The average sales for promoted products is higher than the average sales for non-promoted products

Based on the p-value being significantly lower than the significance level of 0.05, we can reject the null hypothesis. This suggests that there is a significant difference between the average sales of promoted products and non-promoted products. In other words, the presence of promotions has a statistically significant positive effect on the sales of products.

**Questions** 


**Question 1:** Which dates have the lowest and highest sales for each year?

In [None]:
# Extract year from the 'date' column
merged_data_copy['year'] = merged_data_copy['date'].dt.year


In [None]:
# Group by year and calculate min and max sales
yearly_sales_stats = merged_data_copy.groupby('year')['sales'].agg([('min_sales', 'min'), ('max_sales', 'max')])


In [None]:
# Find the dates with lowest and highest sales for each year
lowest_sales_dates = merged_data_copy.loc[merged_data_copy.groupby('year')['sales'].idxmin(), ['year', 'date', 'sales']]
highest_sales_dates = merged_data_copy.loc[merged_data_copy.groupby('year')['sales'].idxmax(), ['year', 'date', 'sales']]


In [None]:
# Display the results
print("\nDates with Lowest Sales for Each Year:")
lowest_sales_dates


In [None]:
print("\nDates with Highest Sales for Each Year:")
highest_sales_dates



**Dates with lowest sales for each year**

This data indicates that on the dates mentioned, the sales were at their lowest, and the sales value recorded for those dates was 0.0 for all years (2013, 2014, 2015, 2016, and 2017). This could be due to various factors such as holidays, special events, or other circumstances that led to lower sales activity on those specific dates.

In [None]:
# Create a DataFrame with the given data
data = {
    'year': [2013, 2014, 2015, 2016, 2017],
    'date': ['2013-11-12', '2014-12-08', '2015-12-14', '2016-05-02', '2017-04-02'],
    'sales': [46271.0, 45361.0, 40351.46, 124717.0, 38422.625]
}
df = pd.DataFrame(data)

# Convert 'date' column to datetime type
df['date'] = pd.to_datetime(df['date'])

# Set Seaborn style
sns.set(style="whitegrid")

# Define a color palette
colors = sns.color_palette("pastel")

# Create a bar plot using Seaborn
plt.figure(figsize=(10, 6))
sns.barplot(x='year', y='sales', data=df, palette=colors)
plt.xlabel('Year')
plt.ylabel('Sales')
plt.title('Dates with Highest Sales for Each Year')
plt.show()

**Dates with highest sales for each year**

- In the year 2013, the highest sales of 46,271.000 occurred on November 12, 2013.
- In the year 2014, the highest sales of 45,361.000 occurred on December 8, 2014.
- In the year 2015, the highest sales of 40,351.460 occurred on December 14, 2015.
- In the year 2016, the highest sales of 124,717.000 occurred on May 2, 2016.
- In the year 2017, the highest sales of 38,422.625 occurred on April 2, 2017.

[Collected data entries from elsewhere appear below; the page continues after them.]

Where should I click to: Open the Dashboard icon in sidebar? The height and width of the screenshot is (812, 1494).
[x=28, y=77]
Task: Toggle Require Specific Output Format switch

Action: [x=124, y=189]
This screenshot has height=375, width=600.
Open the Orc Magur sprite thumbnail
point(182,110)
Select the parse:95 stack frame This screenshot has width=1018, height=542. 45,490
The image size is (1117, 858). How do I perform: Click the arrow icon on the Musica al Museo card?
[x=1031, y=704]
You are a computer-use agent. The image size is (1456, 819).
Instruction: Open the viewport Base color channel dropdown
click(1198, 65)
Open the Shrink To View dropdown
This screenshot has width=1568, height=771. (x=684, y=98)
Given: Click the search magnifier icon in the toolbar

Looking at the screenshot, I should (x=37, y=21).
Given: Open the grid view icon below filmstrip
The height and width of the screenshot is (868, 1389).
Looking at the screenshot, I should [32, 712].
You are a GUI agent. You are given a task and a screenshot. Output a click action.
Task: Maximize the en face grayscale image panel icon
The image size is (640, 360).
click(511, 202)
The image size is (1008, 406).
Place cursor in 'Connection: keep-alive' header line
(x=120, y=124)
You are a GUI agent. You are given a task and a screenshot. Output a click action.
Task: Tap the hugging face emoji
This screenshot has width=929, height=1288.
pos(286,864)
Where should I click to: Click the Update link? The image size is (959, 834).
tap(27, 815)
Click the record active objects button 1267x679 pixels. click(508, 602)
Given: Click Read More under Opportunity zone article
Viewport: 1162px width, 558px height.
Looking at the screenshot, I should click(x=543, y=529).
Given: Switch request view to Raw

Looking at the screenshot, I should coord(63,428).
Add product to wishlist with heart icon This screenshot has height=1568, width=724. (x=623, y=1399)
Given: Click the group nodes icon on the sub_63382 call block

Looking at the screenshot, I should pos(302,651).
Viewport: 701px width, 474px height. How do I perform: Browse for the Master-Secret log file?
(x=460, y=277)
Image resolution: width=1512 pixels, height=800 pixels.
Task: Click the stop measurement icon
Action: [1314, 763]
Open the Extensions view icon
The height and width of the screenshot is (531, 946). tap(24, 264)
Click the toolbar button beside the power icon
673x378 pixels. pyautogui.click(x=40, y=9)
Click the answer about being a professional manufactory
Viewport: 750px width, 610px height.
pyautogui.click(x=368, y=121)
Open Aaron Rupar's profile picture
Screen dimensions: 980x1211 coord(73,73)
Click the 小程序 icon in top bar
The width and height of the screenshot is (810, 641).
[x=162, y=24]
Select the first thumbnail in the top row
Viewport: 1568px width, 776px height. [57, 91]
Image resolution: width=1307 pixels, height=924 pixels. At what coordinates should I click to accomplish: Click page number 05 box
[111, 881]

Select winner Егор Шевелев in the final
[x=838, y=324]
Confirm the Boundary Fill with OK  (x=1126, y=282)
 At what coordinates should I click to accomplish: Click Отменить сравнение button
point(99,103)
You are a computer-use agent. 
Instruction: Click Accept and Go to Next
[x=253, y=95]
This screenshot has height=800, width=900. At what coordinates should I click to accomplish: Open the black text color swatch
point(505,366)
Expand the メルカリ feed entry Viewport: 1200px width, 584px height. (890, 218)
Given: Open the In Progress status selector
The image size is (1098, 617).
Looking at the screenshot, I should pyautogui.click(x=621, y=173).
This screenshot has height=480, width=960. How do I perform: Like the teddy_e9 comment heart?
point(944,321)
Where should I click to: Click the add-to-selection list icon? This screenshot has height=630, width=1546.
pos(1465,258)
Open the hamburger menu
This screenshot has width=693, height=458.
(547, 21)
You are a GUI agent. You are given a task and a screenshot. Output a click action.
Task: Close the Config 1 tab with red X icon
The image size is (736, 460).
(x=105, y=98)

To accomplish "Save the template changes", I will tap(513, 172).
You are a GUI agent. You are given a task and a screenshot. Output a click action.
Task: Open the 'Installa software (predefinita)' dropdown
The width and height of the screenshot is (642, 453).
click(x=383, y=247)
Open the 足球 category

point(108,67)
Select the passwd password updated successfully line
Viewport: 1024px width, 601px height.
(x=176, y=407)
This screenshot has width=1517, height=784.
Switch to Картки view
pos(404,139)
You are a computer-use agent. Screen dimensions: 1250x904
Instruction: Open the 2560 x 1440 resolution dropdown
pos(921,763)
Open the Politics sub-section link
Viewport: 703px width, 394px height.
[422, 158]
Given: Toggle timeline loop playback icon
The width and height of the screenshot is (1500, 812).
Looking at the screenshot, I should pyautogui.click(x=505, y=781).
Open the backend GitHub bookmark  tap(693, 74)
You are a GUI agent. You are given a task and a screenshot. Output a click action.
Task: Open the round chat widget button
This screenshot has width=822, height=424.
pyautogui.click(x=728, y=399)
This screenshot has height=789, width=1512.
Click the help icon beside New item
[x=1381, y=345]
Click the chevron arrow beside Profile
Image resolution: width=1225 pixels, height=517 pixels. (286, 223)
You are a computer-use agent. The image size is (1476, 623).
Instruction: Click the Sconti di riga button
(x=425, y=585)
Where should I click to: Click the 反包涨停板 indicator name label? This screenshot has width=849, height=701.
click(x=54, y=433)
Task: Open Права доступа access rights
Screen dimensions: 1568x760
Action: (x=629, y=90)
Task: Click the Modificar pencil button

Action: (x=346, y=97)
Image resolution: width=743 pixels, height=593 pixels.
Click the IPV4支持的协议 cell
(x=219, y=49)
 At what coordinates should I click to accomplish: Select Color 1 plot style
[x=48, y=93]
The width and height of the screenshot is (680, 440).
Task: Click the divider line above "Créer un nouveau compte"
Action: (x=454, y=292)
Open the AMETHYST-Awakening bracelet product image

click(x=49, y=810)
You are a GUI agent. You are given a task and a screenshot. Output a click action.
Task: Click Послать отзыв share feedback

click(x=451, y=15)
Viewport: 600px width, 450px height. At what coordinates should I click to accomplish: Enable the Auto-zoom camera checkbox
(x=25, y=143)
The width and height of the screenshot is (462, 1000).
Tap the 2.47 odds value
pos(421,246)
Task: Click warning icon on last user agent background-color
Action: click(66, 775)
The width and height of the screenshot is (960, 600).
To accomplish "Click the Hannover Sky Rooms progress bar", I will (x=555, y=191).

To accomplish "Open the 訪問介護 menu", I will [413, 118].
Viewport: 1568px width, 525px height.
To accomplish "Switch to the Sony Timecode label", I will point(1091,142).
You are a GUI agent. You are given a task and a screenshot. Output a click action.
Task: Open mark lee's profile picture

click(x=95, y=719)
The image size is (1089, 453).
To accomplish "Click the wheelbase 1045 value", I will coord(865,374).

These dates represent the days with the highest sales values in each respective year. This information can be valuable for understanding trends in sales performance and identifying potentially impactful events or promotions that led to these high sales days.

**Question 2:** Which stores are among the top 10 in terms of total sales?

In [None]:
# Group data by store number and calculate total sales for each store
store_sales = train.groupby('store_nbr')['sales'].sum()


In [None]:
# Sort stores by total sales in descending order and select the top 10
top_10_stores = store_sales.sort_values(ascending=False).head(10)


In [None]:
# Display the top 10 stores and their total sales
print("Top 10 Stores by Total Sales:")
print(top_10_stores)


In [None]:
# Create a bar plot using Seaborn
plt.figure(figsize=(10, 6))
sns.barplot(x=top_10_stores.index, y=top_10_stores.values, palette="viridis")
plt.title('Top 10 Stores by Total Sales')
plt.xlabel('Store Number')
plt.ylabel('Total Sales')
plt.xticks(rotation=45)
plt.gca().get_yaxis().get_major_formatter().set_scientific(False)  # Prevent scientific notation
plt.gca().get_yaxis().get_major_formatter().set_useOffset(False)  # Prevent offset notation
plt.tight_layout()
plt.show()


The store with store number 44 has at the highest total sales value of approximately 62,087,550, followed by the store with store number 45 of a total sales value of approximately 54,498,010. The lowest total sales is store number 50.  
This information gives us insight into the stores that have generated the highest total sales, helping us understand the distribution of sales among the top-performing stores.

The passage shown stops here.